• AIM:
Answer these questions about the text on the church:
1. In this community, what is the gift of the Spirit tied to?
2. On what occasion was the church born?
3. What does the text hold responsible for the decline of Methodism in the Northeast?

• ARTICLE:
---+---

In the life of the community of the beloved, the church, we should note, there is real bodily hurt, and real personal change. ‘He showed them his hands and his side’. Yes, this was mentioned to show that the crucified was the raised, the glorified was the ascended. But before the theology, there was the tragedy. The church came out of hurt, suffering, defeat. Things do not always turn out. Justice is not always done. Some things end badly. It is the hallmark of the church, at its truest, to be honest about this. Then, too, the one sent, sends. We are all spiritual itinerants. We change, we move, we grow, we age.

In the life of this community, there is a breath of fresh air. We receive the Spirit. And here, unlike in the rest of the Gospel, that spirit gift is tied to forgiveness, with the further admonition that we are playing for keeps. People will know forgiveness in the actual living of a forgiving community. ‘They have been forgiven’. How this sudden occurrence, not recurrence, but occurrence of a word on forgiveness relates to the rest of a Gospel that does not mention forgiveness, I am not sure. I am sure that it stands out here, a beacon, a lighthouse, a voice in wilderness, a swan song: forgiveness. People know forgiveness by being forgiven. If you are like most people, including me, you probably have some unfinished forgiveness projects strewn around the basement and attic and garage of your unconscious mind.

The utter reality, the unrepeatable miracle of days lived is here shouted, blasted at us: every day matters. Fortunately (to call on Paul) we are not alone. Those of us who keep silence, have among us others who utter wisdom. Those of us who have no knack for healing, have among us others who are natural healers. Those of us who are clumsy at insight and imagination, have among us others who shine in the dark. Those of us who are all thumbs, have among us others who put the X in dexterous. We have a whole body, a church, born on Pentecost.

Let us love our church, let us love our community, let us love our beloved community. For the church today is in serious decline, and so truly can benefit from love. By today’s Gospel, we are responsible for what has been forgiven and what has been retained.

The decline of my own beloved Methodism in the Northeast (a harbinger of similar decline coming soon to other regions) is not the consequence of the will of God (the theological defense). Nor is this decline the result of inevitable demographic trends (the sociological defense). Neither is the decline due to insuperable national and regional trends in lifestyle or commitment levels (the cultural defense). This spectacular decline is also not assignable to educational fashions (the pedagogical defense). Our decline toward death in the Northeast has been a matter of consistent, deliberate, and conscious choice, on the part of church leadership. It is a case of the banality of evil. Little decisions, choices, elections, selections, expenditures, repeated and reinforced, over time. It need not have happened. It did. We did it. To ourselves. Neither a vengeful God, nor a drop in population, nor culture wars, nor seminary curricula are to blame. We simply chose decline over health, death over life. The banality of demise is seen in its location in every mistaken expenditure, every misdirected election, selection, choice, decision, budget and appointment. We are responsible for what has been forgiven and what has been retained.

---+---

• PROVIDED MATERIAL:

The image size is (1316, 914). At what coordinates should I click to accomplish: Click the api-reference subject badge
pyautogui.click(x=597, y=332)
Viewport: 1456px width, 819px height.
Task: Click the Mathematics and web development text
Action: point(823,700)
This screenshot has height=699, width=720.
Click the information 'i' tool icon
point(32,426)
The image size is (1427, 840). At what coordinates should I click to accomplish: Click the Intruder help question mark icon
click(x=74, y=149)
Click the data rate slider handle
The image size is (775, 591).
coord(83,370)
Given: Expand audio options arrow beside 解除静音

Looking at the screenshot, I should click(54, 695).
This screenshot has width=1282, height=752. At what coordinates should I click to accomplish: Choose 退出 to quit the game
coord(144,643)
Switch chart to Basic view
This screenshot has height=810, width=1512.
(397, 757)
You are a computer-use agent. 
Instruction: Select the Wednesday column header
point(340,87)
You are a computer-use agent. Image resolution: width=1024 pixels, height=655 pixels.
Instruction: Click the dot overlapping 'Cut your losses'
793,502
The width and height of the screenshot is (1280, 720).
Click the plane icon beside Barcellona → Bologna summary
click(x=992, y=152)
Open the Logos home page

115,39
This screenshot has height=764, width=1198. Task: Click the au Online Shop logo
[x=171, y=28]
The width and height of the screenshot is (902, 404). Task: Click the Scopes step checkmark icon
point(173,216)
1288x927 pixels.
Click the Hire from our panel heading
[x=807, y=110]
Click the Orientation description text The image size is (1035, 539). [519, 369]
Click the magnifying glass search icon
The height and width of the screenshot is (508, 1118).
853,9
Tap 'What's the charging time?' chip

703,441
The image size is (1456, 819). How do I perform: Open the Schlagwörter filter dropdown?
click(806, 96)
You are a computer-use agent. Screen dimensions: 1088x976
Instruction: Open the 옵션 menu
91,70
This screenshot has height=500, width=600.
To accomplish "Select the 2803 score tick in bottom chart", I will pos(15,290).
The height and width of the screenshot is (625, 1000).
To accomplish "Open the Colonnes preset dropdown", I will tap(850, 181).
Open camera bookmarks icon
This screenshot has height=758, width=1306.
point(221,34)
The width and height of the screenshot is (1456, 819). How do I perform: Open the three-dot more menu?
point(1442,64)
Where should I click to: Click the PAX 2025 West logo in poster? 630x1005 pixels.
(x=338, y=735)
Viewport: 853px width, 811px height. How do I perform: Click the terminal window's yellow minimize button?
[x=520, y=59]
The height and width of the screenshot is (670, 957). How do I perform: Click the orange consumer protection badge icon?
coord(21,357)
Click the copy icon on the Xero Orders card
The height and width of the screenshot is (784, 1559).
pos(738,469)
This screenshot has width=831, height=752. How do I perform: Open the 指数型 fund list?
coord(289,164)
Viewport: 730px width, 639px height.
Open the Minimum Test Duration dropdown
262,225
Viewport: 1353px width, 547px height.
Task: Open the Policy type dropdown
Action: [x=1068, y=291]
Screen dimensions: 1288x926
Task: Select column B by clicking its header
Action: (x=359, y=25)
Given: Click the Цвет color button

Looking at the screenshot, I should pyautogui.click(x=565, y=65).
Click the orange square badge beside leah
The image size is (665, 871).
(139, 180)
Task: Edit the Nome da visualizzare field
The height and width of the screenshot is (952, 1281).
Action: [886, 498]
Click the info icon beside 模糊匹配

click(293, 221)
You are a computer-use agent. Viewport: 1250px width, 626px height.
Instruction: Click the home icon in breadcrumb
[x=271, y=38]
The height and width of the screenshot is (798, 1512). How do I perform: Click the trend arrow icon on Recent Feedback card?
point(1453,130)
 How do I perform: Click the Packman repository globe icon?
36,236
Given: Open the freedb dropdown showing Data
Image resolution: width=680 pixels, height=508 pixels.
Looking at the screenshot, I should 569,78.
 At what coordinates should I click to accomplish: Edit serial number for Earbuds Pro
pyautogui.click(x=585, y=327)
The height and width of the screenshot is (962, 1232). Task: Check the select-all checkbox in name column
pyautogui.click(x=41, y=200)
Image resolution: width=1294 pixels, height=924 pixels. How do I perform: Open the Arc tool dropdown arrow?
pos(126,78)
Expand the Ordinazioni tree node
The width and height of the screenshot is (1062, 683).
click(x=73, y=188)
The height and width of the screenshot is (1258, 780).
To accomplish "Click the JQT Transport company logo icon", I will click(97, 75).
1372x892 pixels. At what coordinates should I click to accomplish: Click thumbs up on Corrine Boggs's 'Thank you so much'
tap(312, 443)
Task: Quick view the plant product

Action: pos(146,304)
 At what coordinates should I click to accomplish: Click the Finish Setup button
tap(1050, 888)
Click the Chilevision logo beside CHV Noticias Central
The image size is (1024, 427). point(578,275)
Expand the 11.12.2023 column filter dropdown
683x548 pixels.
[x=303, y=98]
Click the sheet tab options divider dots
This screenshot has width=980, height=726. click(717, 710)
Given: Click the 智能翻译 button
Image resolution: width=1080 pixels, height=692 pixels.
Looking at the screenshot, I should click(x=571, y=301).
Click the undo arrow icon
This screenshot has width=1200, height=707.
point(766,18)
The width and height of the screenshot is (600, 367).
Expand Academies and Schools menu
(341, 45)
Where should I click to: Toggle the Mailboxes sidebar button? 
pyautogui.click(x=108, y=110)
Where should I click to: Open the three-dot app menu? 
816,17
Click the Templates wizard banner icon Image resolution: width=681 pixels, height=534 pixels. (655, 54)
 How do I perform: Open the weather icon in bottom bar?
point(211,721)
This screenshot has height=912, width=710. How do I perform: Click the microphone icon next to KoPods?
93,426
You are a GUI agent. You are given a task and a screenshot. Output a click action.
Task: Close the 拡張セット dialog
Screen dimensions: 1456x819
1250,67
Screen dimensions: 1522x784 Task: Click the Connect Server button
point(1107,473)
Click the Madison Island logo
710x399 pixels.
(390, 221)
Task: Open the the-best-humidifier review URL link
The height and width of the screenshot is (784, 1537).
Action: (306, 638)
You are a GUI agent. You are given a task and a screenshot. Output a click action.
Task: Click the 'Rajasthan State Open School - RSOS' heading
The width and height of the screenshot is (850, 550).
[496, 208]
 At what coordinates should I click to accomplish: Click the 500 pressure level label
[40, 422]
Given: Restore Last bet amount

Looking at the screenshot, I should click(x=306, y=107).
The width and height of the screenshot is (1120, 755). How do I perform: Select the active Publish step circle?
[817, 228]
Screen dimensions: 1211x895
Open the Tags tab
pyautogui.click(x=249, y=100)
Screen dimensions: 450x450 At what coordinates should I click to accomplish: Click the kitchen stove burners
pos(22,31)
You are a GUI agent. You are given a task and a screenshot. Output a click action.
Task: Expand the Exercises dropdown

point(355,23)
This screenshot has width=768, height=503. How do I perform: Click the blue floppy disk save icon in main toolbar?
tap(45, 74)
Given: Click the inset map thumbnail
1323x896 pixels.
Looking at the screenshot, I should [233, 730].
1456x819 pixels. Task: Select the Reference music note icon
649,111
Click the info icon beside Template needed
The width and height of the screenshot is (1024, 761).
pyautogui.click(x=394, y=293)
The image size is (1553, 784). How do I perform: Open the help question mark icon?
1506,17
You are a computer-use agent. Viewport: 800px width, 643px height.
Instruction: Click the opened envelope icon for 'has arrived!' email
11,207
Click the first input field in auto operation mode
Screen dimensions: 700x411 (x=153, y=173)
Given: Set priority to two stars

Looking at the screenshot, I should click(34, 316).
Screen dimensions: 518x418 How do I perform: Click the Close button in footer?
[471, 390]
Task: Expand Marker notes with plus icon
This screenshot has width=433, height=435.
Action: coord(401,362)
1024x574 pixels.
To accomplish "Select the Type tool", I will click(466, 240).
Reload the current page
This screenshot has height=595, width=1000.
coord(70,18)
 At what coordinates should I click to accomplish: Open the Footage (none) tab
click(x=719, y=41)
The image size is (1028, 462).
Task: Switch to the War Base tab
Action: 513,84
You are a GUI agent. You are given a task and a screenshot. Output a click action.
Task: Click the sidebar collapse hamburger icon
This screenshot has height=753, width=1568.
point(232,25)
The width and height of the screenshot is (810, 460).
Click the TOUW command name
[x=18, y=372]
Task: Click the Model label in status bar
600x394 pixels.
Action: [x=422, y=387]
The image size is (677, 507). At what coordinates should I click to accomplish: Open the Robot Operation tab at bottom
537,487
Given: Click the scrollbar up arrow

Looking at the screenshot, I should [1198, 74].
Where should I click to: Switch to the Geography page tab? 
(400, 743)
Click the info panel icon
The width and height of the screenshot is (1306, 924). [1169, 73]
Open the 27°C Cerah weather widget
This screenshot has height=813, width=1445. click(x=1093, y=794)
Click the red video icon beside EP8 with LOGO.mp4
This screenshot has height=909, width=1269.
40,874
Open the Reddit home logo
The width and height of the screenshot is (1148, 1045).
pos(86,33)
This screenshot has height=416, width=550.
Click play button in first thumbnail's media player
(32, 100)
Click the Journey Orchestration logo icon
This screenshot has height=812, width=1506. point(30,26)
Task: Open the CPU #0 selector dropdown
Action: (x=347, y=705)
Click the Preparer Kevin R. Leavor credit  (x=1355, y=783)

---+---

• TASK SOLUTION:
1. Forgiveness.
2. Pentecost.
3. Consistent, deliberate, and conscious choice on the part of church leadership.